翌日カカシは、昨日テンゾウの家に来た式の集合時間より、早く火影に呼び出されていた。
「カカシ、国境警備でハセやムロウ達に苦労したのではないか?
ミトとカタシが心配しておった。お前とテンゾウが、自分たちの為に休暇を返上していると。」
「いえ、そういう事ではありません。」
自分達がハセ達4人組から嫌がらせを受けなくなった思ったら、
カカシチームが、休暇をハセ達と交代している事に気づいた、ミトとカタシは
直接カカシにも、自分達のためにハセ達と取引したのかと尋ねてきた。
カカシは関係ないと言ったが、納得できず、火影に報告したようだった。
「まあ、お前が判断した事は全面的に信頼しておるが、実は今回の、緊急の依頼内容だが。」
火影が、今回の緊急呼び出しについて話し始めた。依頼とは藤の国からで、
内乱が起き、反乱軍側が傭兵として各国の抜け忍を金で雇い入れた為、
当初、自国内で平定させようとしていたが、とても手に負えなくなくなり、力を貸して欲しいというものだった。
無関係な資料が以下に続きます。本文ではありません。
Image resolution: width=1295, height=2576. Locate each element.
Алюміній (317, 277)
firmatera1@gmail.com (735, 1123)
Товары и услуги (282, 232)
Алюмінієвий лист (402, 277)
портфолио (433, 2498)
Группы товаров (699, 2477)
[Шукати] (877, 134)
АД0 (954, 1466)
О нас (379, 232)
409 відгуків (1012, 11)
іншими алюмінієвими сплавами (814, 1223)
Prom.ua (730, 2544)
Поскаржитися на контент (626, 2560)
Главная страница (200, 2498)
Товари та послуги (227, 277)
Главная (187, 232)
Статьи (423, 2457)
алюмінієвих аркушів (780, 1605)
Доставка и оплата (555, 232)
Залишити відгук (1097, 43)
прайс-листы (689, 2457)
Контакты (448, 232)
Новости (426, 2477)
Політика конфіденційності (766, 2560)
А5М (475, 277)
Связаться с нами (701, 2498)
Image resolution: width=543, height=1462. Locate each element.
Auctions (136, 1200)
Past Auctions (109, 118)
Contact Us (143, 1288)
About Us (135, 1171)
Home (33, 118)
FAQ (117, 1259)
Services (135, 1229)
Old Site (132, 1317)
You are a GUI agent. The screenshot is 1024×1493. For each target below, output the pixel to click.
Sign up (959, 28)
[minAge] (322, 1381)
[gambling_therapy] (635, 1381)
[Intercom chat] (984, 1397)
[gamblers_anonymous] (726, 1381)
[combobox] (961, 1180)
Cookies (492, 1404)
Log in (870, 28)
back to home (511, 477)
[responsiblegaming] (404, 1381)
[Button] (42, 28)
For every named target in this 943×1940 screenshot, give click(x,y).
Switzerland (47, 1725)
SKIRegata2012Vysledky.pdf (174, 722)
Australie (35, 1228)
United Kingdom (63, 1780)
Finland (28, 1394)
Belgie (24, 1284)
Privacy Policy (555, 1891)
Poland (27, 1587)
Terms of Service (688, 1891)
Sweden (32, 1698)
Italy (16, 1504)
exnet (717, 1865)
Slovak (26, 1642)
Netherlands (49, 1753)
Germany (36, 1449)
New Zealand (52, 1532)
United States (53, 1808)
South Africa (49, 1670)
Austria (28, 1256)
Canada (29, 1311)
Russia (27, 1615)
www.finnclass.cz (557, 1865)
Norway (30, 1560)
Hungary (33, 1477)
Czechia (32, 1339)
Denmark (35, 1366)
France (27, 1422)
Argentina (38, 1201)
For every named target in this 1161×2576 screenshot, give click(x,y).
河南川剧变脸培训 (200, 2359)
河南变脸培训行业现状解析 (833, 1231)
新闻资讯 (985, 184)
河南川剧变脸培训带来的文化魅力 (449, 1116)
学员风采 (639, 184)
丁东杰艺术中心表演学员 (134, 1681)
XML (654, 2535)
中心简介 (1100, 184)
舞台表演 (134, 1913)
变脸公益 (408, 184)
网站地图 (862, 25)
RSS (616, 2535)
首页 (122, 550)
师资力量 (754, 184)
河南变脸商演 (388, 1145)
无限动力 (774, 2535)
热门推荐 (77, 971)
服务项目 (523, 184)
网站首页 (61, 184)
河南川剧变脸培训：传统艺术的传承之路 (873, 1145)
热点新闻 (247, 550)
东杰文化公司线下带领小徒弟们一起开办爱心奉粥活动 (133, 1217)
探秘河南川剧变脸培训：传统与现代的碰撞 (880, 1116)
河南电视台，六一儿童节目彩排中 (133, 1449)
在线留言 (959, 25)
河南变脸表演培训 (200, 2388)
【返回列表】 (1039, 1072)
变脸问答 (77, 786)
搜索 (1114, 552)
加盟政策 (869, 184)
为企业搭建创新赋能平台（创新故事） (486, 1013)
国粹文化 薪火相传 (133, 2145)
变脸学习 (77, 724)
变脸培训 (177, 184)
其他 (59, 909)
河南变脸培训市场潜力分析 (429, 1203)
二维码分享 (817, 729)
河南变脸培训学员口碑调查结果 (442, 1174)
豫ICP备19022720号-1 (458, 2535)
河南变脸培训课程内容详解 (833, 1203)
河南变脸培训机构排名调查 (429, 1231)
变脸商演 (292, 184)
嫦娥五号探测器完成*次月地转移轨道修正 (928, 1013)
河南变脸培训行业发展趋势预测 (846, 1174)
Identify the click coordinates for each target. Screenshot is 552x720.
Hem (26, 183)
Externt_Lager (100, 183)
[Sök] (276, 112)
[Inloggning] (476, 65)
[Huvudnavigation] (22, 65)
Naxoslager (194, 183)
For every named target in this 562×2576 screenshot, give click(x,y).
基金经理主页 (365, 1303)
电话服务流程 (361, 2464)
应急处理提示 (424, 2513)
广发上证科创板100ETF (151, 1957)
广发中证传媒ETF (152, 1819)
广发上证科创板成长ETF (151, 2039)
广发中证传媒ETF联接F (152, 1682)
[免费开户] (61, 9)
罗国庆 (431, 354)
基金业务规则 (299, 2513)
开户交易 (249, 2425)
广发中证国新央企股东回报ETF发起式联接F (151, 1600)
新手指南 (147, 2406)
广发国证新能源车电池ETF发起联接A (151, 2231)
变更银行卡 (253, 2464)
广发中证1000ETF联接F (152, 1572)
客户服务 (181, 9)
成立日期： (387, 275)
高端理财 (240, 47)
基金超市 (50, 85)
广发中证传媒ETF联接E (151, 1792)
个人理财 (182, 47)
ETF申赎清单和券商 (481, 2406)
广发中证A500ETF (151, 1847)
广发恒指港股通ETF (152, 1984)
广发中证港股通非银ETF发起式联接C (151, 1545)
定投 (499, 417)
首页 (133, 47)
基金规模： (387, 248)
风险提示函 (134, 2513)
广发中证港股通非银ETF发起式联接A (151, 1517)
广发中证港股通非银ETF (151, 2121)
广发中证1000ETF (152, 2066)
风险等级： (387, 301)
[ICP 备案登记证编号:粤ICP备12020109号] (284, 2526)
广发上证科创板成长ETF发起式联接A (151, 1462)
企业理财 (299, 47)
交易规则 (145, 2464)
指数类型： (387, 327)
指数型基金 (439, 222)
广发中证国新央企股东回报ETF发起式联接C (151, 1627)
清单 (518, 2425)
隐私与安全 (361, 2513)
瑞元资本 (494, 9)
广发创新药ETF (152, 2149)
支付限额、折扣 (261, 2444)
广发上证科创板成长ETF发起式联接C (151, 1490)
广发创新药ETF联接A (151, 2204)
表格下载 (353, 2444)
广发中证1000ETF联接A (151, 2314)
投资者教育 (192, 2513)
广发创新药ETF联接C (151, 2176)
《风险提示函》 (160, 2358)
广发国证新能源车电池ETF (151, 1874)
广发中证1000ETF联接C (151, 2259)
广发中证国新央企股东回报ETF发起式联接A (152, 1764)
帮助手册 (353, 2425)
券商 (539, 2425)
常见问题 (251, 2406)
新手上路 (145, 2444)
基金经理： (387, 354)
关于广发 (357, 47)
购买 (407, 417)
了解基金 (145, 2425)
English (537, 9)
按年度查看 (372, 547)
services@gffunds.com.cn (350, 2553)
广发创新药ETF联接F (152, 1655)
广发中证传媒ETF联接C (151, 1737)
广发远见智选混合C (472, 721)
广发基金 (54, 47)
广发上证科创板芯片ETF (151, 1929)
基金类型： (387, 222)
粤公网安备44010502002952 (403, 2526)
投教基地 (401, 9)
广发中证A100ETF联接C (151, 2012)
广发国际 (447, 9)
「藤の国は遠い。行くだけでも時間を要する。緊急の依頼だから、
他の予定に入ってるものは使えない、正規部隊もしかりだ、
何より、反乱軍漸滅のS級任務だ。誰でもこなせる依頼ではない。
休みなのに済まぬが、カカシ、分隊長として行ってくれ。それで、問題はメンバーだが。」
「今、予定が入ってないのは国境警備の任務明けの者だけという事ですね。」
「フォーマンセル2個小隊は必要だろう。実力のある者を選ぶとすれば、
やはりハセ達4人と、テンゾウ、それにコクブとシギ。」
「分かりました。」
「カカシ、大丈夫か?ハセ達は扱いにくいと思うが・・・。」
「ターゲットのある任務でしたら、奴らも気持ちがそちらに向かうでしょう。」
「やはり、色々苦労があったのだな。まあ、今回は緊急だ。済まぬが頼む。」
本来の集合時間になって、火影が名をあげた者が、集まってきた。
休暇を潰され、不機嫌さを面の上からでも表しているハセ達4人組も。
任務内容説明があらためて火影から行われた後、藤の国へ向かう。
藤の国までは数日かかる。一日目の夜営は川の側で行った。
カカシは岩陰で月明かりを頼りに、川の水でタオルを濡らし、汗を拭いていた。
「先輩。いますか?」
岩の向こうから、テンゾウが声をかけた。
「いるよ何?」
「ああ、すいません。ちょっと今後のルートの事で・・・」
話ながら、テンゾウが顔を出す。月明かりでもくっきり判る、白い肌の上半身をさらしたカカシが目に入った。
「す、すいません。」
思わず、目を逸らしてしまう。
カカシがくすっと笑った。
「何で謝るの?」
「いや、あの何となく・・・。あの、それで、ルートの事なんですが。」
テンゾウと、カカシは相談を始めた。
少し離れた場所から、ハセが二人の影を見つめていた。